**WORK INSTRUCTION A:** From the report on the Ukraine police crackdown, extract the text starting with "The EU, the" and going on through "ask what happened.".
**WORK INSTRUCTION B:** In the report on the Ukraine police crackdown, what reason did Ukraine's interior minister give for the police action?
**WORK INSTRUCTION C:** Write what comes next in the report on the Ukraine police crackdown, picking up after its final sentence.

**SELECTED PASSAGE:**
+ + +
Video footage shows them beating young women with rubber batons and punching and kicking people on the ground.
The EU, the US and Nato have condemned the incident in separate statements.
"The unjustified use of force goes against the principles to which all participants of the Vilnius summit, including the President of Ukraine, yesterday reaffirmed their adherence," the EU foreign service said.
EU and US ambassadors also met Ukraine's interior minister to ask what happened.
He said police took action because the crowd was blocking the erection of a big Christmas tree and throwing bottles.
But Yanukovych himself and his Prime Minister, Mykola Azarov, distanced themselves from the attack.
Both men said they were "outraged."
They also launched a criminal investigation into alleged abuse of office by the people who gave the order.
For his part, Swedish foreign minister Carl Bildt said their reaction looks bogus.
"Interesting sign that Ukraine PM Azarov condemns police violence. But orders for crackdown are most likely to have come from his President," he tweeted on Saturday.
+ + +
(Records taken from a dataset)

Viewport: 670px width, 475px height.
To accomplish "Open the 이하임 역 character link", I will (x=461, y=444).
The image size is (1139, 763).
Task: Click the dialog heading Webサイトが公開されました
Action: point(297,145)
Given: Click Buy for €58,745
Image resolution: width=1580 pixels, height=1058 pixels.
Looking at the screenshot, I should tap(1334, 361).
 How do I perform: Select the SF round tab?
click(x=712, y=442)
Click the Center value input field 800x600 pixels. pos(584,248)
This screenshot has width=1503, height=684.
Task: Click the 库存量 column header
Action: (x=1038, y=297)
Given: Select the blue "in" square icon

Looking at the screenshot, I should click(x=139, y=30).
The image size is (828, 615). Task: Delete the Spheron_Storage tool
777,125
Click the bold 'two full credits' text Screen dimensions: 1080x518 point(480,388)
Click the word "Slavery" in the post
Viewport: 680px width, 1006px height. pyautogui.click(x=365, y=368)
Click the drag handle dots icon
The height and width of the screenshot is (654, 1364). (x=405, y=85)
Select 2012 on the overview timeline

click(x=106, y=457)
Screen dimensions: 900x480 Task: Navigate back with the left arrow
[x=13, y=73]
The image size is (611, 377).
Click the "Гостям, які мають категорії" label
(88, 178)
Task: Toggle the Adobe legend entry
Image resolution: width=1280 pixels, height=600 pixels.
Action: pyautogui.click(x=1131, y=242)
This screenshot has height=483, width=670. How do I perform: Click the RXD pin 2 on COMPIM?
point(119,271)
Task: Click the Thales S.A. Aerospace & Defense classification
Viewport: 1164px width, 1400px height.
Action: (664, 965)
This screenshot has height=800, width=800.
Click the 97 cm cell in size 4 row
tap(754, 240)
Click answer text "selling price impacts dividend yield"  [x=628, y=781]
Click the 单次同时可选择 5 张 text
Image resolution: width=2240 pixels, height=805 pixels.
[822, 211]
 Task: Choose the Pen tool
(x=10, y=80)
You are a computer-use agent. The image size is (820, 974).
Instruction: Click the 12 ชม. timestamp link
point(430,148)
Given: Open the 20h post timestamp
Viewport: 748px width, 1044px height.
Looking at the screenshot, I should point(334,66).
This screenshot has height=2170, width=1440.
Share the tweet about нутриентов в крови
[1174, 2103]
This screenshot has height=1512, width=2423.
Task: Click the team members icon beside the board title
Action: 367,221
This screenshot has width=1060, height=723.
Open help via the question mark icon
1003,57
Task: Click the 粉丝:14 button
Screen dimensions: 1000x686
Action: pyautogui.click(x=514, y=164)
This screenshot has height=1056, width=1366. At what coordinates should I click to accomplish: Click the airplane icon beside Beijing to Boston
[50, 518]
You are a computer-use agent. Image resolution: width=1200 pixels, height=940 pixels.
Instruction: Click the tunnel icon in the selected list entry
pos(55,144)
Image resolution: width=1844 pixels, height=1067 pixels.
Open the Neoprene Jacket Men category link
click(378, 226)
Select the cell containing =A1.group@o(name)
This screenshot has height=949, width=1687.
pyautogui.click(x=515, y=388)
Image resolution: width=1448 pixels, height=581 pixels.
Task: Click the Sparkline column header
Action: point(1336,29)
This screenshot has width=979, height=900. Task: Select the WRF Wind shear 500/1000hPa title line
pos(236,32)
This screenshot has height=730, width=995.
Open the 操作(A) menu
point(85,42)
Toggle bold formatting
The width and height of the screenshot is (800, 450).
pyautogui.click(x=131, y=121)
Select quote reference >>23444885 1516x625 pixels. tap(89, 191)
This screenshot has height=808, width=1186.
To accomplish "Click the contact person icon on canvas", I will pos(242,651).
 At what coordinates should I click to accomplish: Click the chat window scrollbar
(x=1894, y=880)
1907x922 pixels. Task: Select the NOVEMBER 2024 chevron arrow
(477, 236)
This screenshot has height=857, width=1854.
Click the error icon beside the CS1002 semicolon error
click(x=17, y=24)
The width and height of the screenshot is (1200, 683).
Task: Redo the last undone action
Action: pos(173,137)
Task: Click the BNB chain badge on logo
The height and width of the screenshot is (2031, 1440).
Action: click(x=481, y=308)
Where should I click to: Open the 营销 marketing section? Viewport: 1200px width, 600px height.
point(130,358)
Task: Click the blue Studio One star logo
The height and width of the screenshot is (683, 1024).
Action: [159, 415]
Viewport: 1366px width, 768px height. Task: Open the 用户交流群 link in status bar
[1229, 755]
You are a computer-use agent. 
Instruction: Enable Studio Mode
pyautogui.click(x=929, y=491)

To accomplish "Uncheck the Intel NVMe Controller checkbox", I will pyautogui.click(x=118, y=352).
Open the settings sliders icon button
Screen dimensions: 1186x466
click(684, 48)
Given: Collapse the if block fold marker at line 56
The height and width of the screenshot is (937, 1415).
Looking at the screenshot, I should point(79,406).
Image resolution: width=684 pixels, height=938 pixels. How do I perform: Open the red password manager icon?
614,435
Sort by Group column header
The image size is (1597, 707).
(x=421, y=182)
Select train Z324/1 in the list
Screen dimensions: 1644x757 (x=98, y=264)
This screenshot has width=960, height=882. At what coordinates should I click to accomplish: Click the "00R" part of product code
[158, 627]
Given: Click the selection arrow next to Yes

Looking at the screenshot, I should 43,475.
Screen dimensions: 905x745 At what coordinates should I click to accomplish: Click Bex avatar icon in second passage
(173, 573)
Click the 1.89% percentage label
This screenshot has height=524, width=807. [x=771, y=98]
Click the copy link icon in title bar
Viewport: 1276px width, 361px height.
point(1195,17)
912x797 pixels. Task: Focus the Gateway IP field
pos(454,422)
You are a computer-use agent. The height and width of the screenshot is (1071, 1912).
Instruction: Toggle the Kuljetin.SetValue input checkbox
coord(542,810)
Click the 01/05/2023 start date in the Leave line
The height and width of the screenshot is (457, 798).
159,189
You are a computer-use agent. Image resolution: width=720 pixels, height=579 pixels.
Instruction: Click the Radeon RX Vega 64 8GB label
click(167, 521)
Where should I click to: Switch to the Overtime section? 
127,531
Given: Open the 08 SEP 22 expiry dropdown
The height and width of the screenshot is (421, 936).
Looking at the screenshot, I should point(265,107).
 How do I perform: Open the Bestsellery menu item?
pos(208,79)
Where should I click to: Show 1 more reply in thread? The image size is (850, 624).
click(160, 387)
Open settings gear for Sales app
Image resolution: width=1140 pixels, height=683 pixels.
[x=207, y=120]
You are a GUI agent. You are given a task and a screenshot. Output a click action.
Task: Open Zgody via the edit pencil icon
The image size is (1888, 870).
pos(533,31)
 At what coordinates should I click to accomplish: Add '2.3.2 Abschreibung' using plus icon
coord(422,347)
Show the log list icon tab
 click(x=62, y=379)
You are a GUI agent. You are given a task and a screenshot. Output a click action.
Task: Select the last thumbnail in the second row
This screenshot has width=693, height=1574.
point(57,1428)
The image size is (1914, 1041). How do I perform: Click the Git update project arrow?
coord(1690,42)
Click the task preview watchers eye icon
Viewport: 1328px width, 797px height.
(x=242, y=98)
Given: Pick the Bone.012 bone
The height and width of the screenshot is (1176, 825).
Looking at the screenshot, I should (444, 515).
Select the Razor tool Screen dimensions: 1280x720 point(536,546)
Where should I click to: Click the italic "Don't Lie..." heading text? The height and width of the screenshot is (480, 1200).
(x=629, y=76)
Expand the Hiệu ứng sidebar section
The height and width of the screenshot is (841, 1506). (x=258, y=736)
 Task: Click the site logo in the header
+ + +
**RESPONSE AREA A:**
The EU, the US and Nato have condemned the incident in separate statements.
"The unjustified use of force goes against the principles to which all participants of the Vilnius summit, including the President of Ukraine, yesterday reaffirmed their adherence," the EU foreign service said.
EU and US ambassadors also met Ukraine's interior minister to ask what happened.

**RESPONSE AREA B:** He said the crowd was blocking the erection of a big Christmas tree and throwing bottles.

**RESPONSE AREA C:**
One EU diplomat told EUobserver that EU countries could impose "smart sanctions" if police brutality escalates.
He noted that individual EU states could quietly freeze foreign bank accounts of Yanukovych supporters to put pressure on him to stop.
But there is no appetite for a high-profile decision at the EU level.
One reason is because the EU is wary of playing into Russia's hands by isolating Ukraine.
EU institutions suspect the Berkut order came from police chiefs loyal to a pro-Russian faction in Yanukovych's circle rather than from the President himself.
EU contacts also noted the pro-EU rallies have been infiltrated by "agents provocateurs," sowing confusion.
"I don't think there will be any sanctions. Nobody wants Ukraine to turn into another Belarus," an EU source told this website, referring to President Alexander Lukashenko's regime, which is peppered by EU bans and freezes, but which shows no sign of reform.
"The Belarus example has taught us that sanctions don't work," another EU contact said.
The calls for EU punitive measures came at a mass rally in Kiev on Sunday.
Opposition leaders are also calling for a general strike and for snap elections.
One eyewitness in Kiev on Sunday told EUobserver there were "well in excess of 100,000, maybe more than 200,000" people at the pro-EU demo.
Some Polish VIPs - including former PM Jaroslaw Kaczynski and former European Parliament chief Jerzy Buzek - took part in the event.
It began peacefully.
But a group of demonstrators broke into Kiev city hall at about 2pm local time.
Others clashed with police outside a presidential building.
Some threw molotov cocktails, with reports saying dozens of policemen and protesters ended up in hospital. Foreign journalists also got hurt.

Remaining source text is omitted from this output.